Moderne Insuline und Technologien erleichtern vor allem jungen Diabetikern den Umgang mit ihrer Erkrankung. Schlechte Nachricht: Die Inzidenz steigt.

Besser versorgt dank Pharmakotherapie und Technik

Auf der Vorab-Pressekonferenz anlässlich der Diabetes Herbsttagung 2025 beschrieb Professorin Dr. Beate Karges, Stolberg und Aachen, die Fortschritte in der Versorgung von jungen Diabetikern in Deutschland. So sind die modernen Analoginsuline mit ihrem günstigen Wirkungsprofil bei Kindern und Jugendlichen mit Typ-1-Diabetes weitverbreitet. Über 70% der jungen Patienten nutzen Insulinpumpen, automatisierte Insulinabgabesysteme (AID) mehr als die Hälfte. Ebenso ist die kontinuierliche Glucosemessung in dieser Altersgruppe beliebt.

Forschungsdaten aus dem Jahr 2023 bestätigen, dass die Therapie des Typ-1-Diabetes in Deutschland heute generell effektiver und sicherer ist als vor 20 Jahren. Ihre HbA1c-Ziele erreichten mehr als 40% der Patienten, es gab einen Rückgang schwerer Hypoglykämien von 15% jährlich im Jahr 2001 auf 3%.

Typ 2 ist längst kein Altersdiabetes mehr

Prof. Dr. med. Karsten Müssig, Harderberg, blickte auf die Entwicklungen des Typ-2-Diabetes. Laut Robert Koch-Institut sind mehr als 15% der Kinder und Jugendlichen in Deutschland übergewichtig, etwa 6% adipös. In der Folge steigen die Zahlen auch für Typ-2-Diabetes. 2022 waren davon in Deutschland etwa 1000 Jugendliche im Alter von 11 bis 17 Jahren betroffen.

Je früher die Erkrankung eintritt, desto länger wird die Belastung des Organismus und desto höher das Risiko für Komplikationen wie Nierenschäden schon im jungen Erwachsenenalter, gab Müssig zu bedenken. So bleibt die Prävention trotz aller Behandlungsfortschritte eine der wichtigsten Maßnahmen und sollte flächendeckend umgesetzt werden, auch mit Unterstützung durch verbindliche, strukturelle Maßnahmen und seitens der Politik.

Für die junge Altersgruppe zugelassene medikamentöse Optionen sind rar.
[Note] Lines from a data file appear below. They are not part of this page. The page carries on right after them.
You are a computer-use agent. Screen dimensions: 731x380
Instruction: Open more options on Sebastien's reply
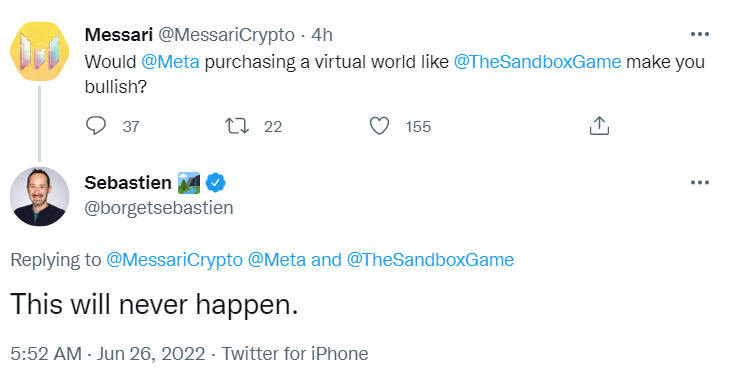pos(700,182)
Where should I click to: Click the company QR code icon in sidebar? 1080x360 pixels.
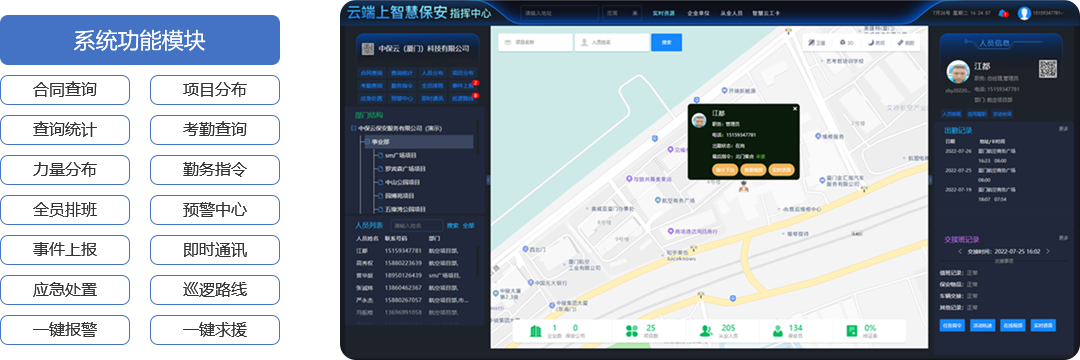click(367, 49)
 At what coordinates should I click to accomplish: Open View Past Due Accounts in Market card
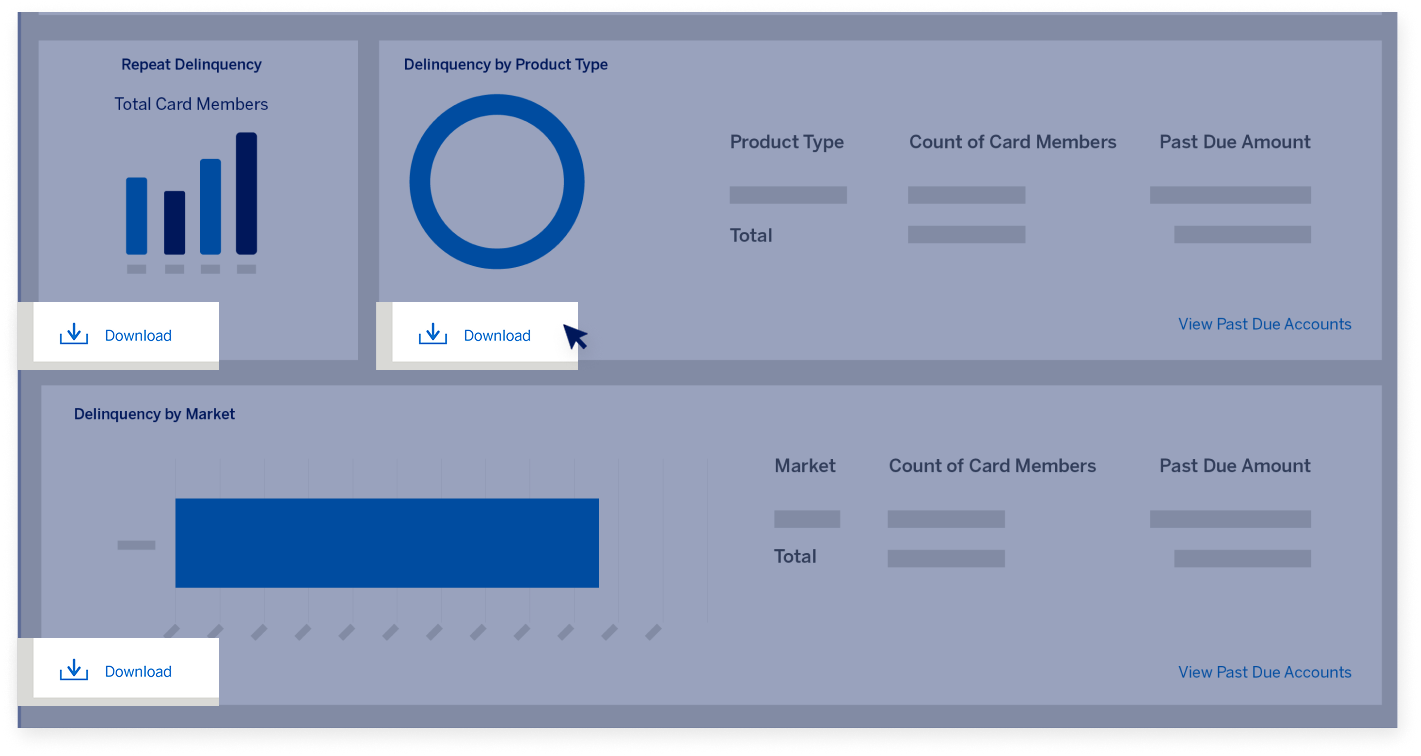pyautogui.click(x=1264, y=672)
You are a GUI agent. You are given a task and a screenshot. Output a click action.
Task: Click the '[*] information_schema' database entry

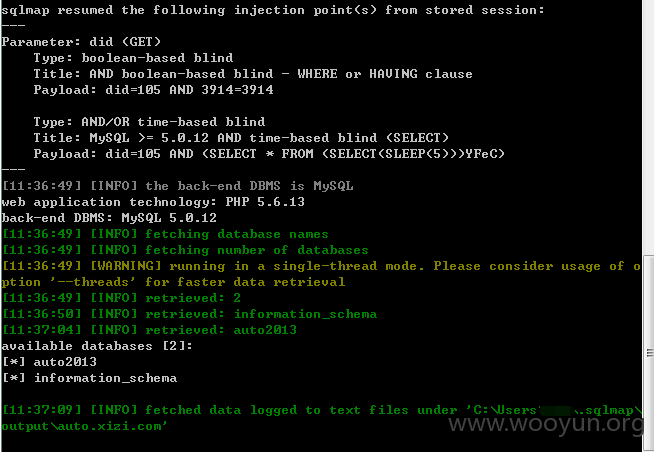click(x=89, y=378)
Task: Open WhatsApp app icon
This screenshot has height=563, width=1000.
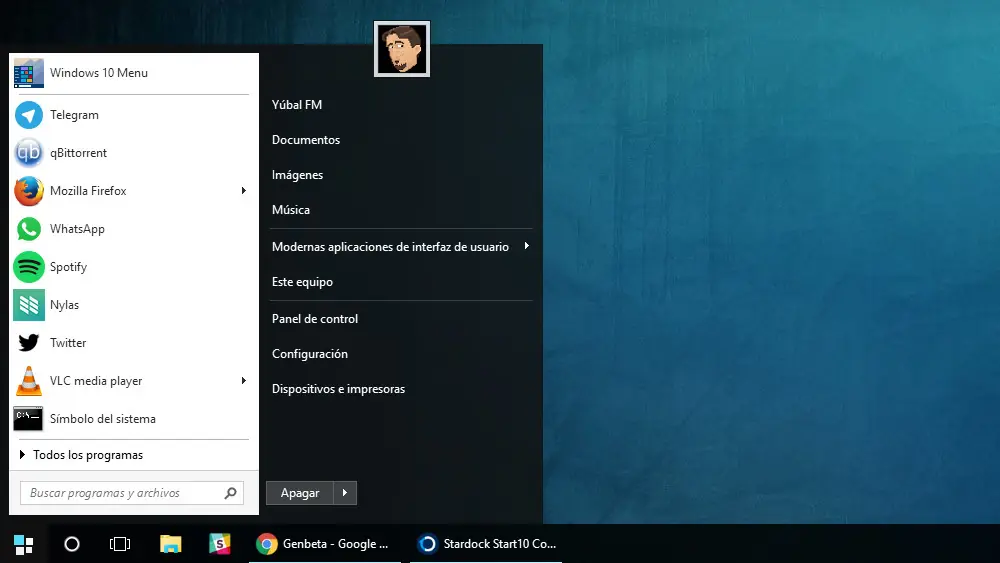Action: pyautogui.click(x=29, y=229)
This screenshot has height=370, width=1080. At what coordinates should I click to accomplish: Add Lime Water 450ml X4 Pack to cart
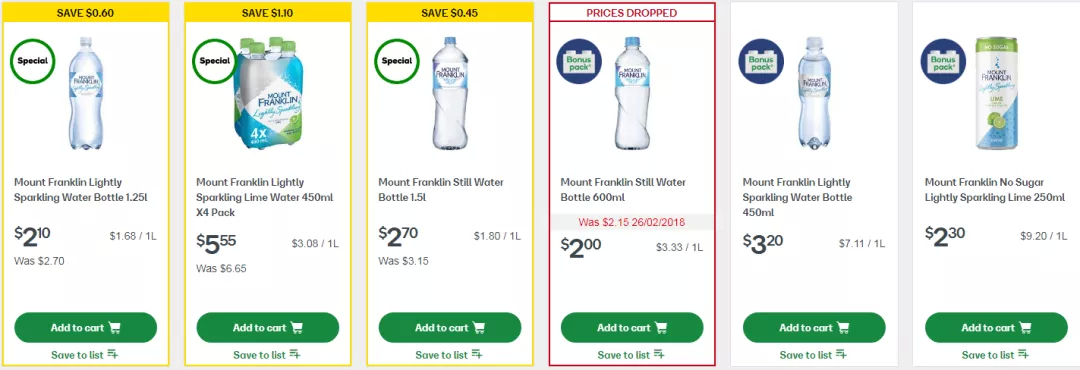point(268,327)
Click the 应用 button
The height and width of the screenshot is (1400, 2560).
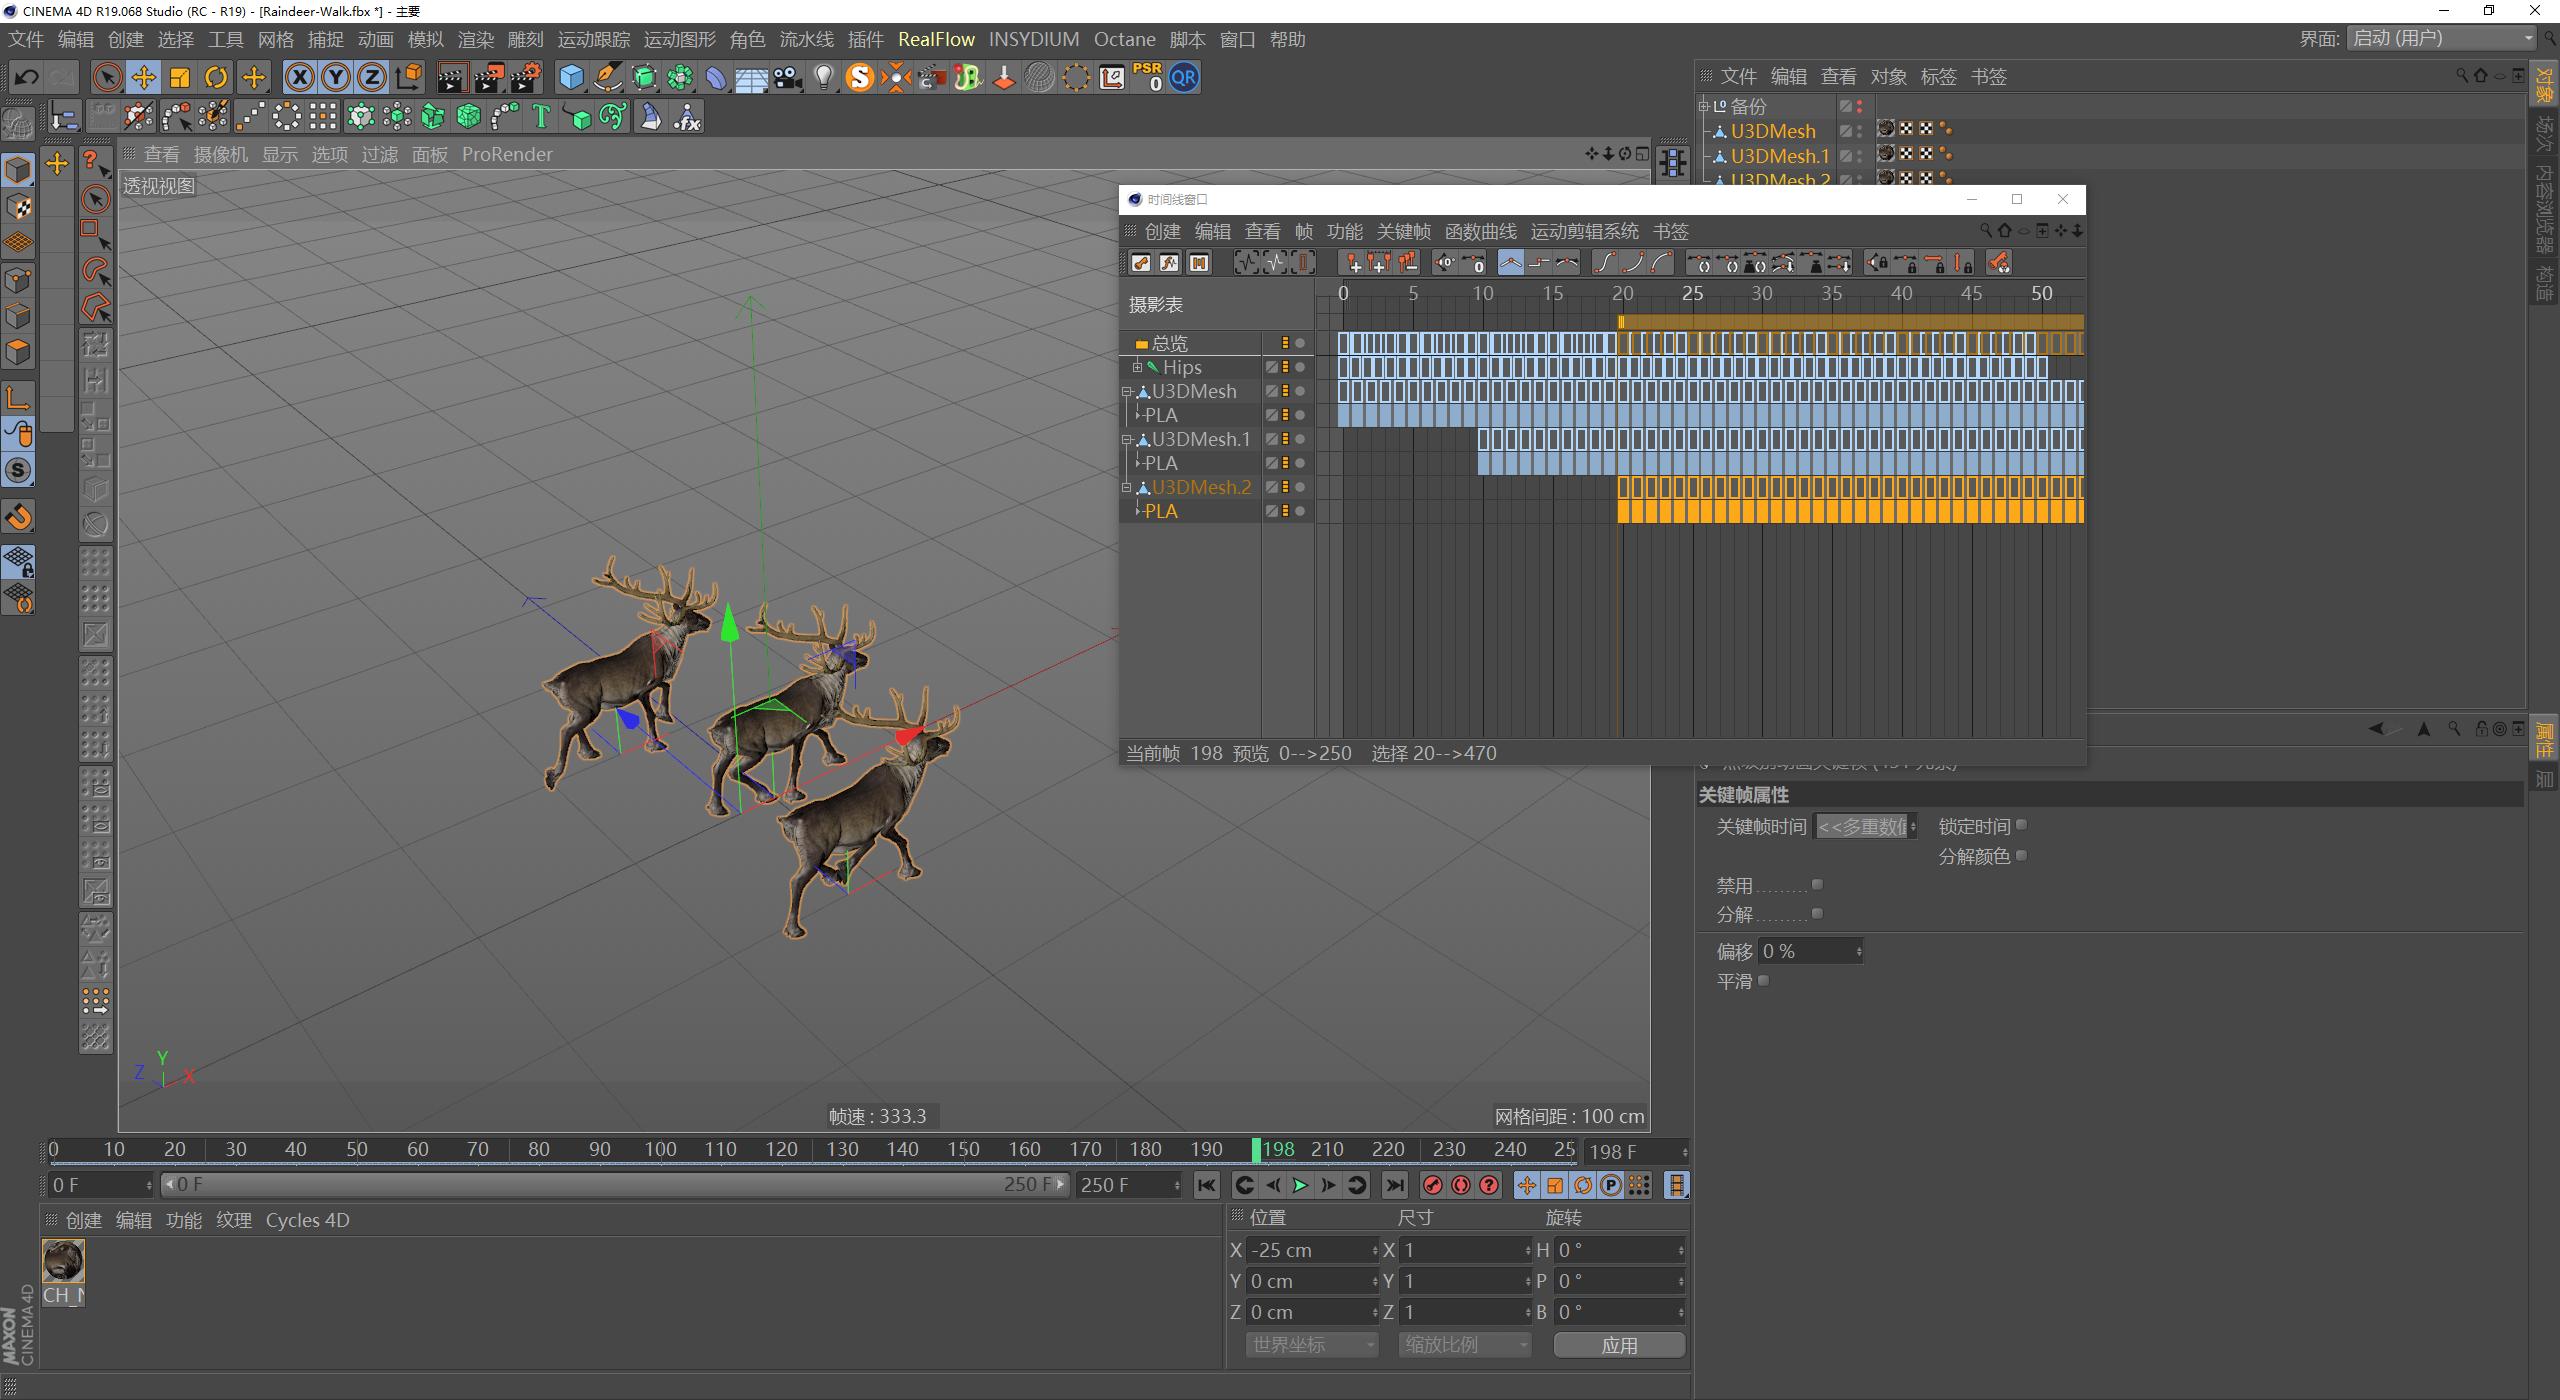point(1618,1345)
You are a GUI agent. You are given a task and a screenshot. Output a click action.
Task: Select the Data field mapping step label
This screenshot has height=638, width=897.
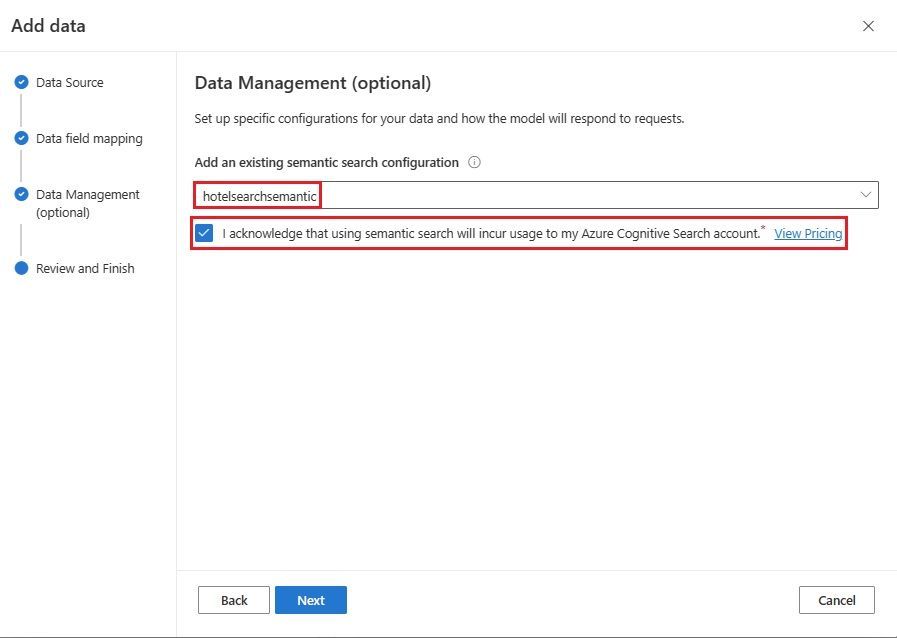coord(89,139)
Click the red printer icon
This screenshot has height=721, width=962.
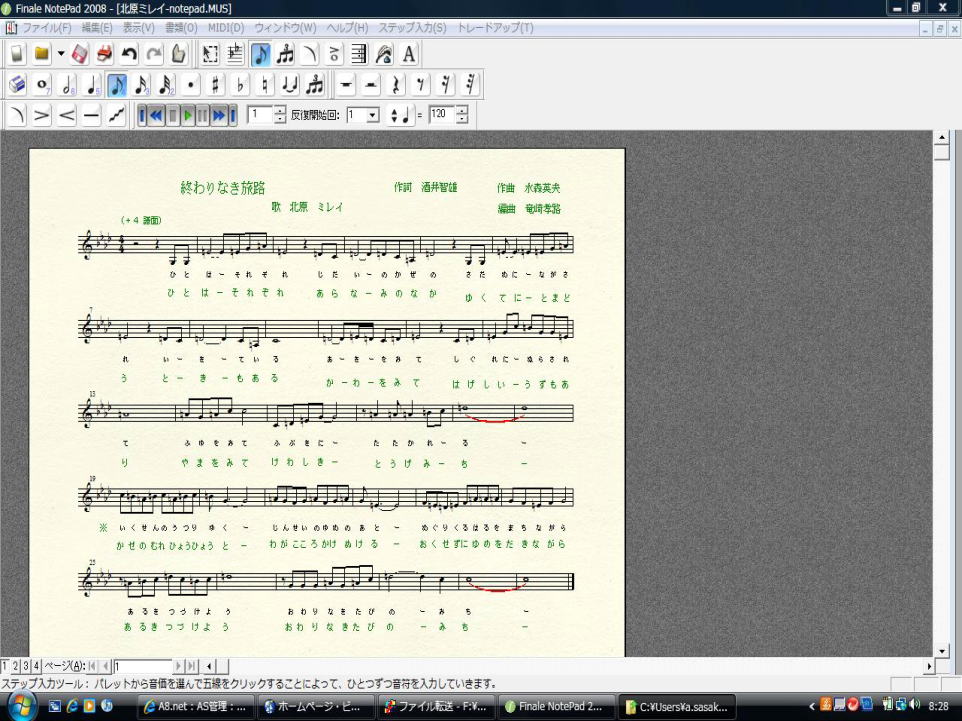(104, 54)
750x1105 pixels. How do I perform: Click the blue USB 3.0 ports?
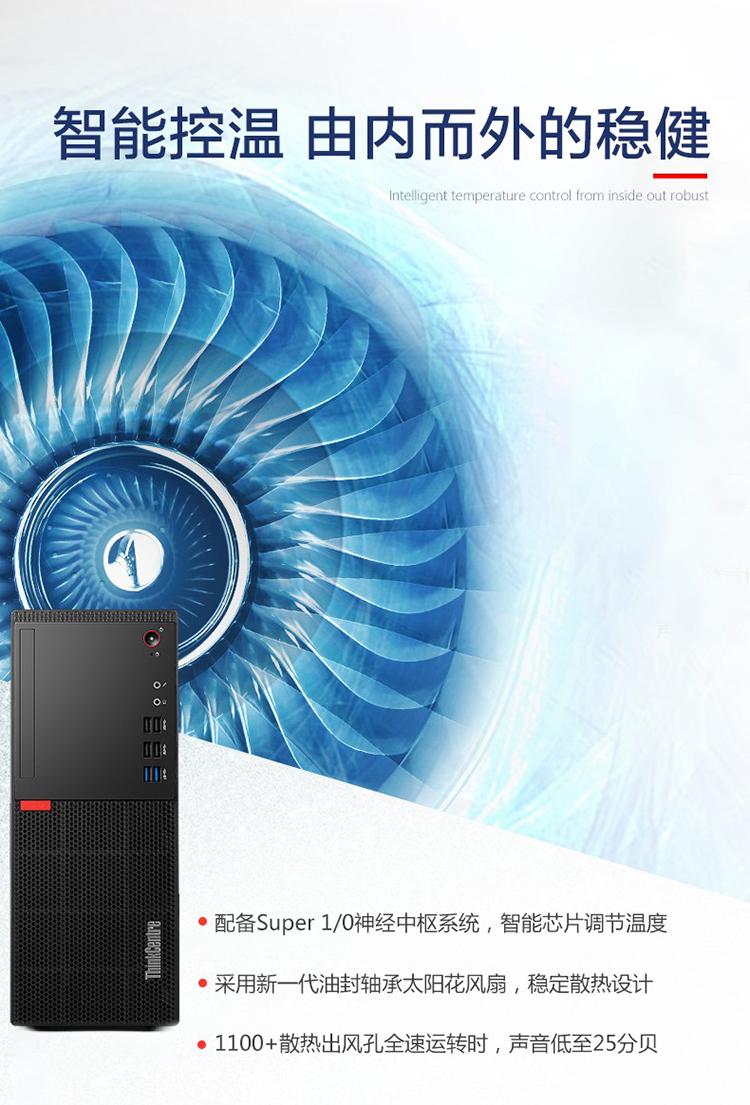152,774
Neben Metformin wurde als einziger GLP-1-Rezeptoragonist Liraglutid für Patienten ab 10 Jahren zugelassen. Zu anderen Präparaten fehlen bislang ausreichend Daten zur Wirksamkeit und Sicherheit im Kindesalter. Studien zu dieser Wirkstoffgruppe lassen jedenfalls auf relevante Verbesserungen und ein großes Potenzial für die junge Zielgruppe schließen. Das sei einerseits eine gute Nachricht, zeige aber andererseits auch den dringenden Bedarf im Rahmen eines aktuellen besorgniserregenden Trends.

Quelle

Prof. Dr. med. Karsten Müssig, Harderberg, und Prof. Dr. med. Beate Karges, Stolberg und Aachen. Vorab-Pressekonferenz zur 19. Diabetes Herbsttagung der Deutschen Diabetes Gesellschaft (DDG) am 28.10.2025.